**What is needed:** Rewrite everything from the line with "This screenshot has height=345, width=613." down to the line with "click(425, 163)" as a numbered list, skipping any blank lines. Leave the pictures out.

**Dataset:**
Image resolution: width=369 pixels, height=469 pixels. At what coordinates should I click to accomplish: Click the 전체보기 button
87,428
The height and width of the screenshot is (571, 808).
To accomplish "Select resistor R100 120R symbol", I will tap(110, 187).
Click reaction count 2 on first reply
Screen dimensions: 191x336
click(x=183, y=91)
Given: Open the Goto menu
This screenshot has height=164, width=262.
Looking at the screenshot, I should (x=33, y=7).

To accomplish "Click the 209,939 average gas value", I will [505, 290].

---

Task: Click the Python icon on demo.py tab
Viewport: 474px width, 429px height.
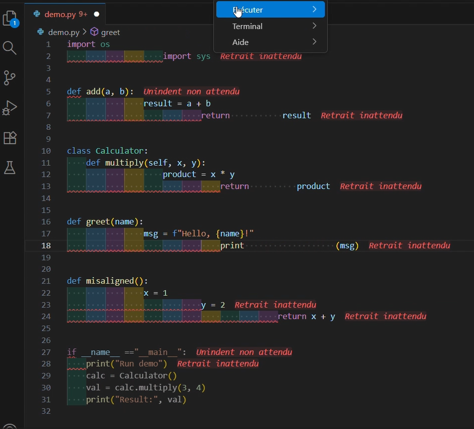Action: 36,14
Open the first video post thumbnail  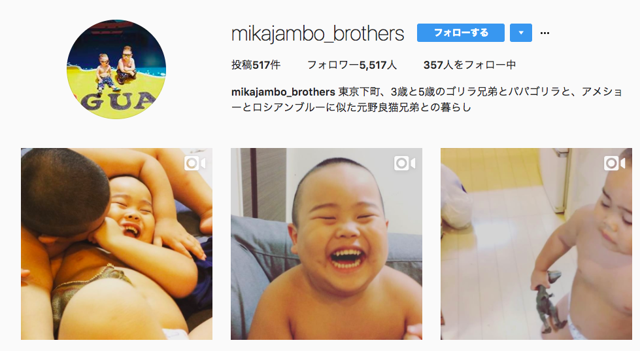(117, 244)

==

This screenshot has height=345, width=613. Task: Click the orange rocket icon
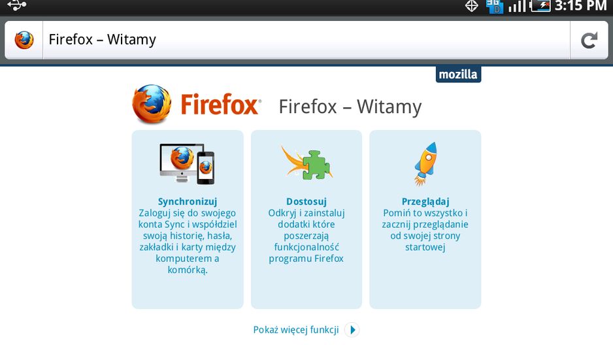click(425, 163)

**Complete answer:**
1. This screenshot has height=345, width=613. Task: Click the orange rocket icon
2. click(425, 163)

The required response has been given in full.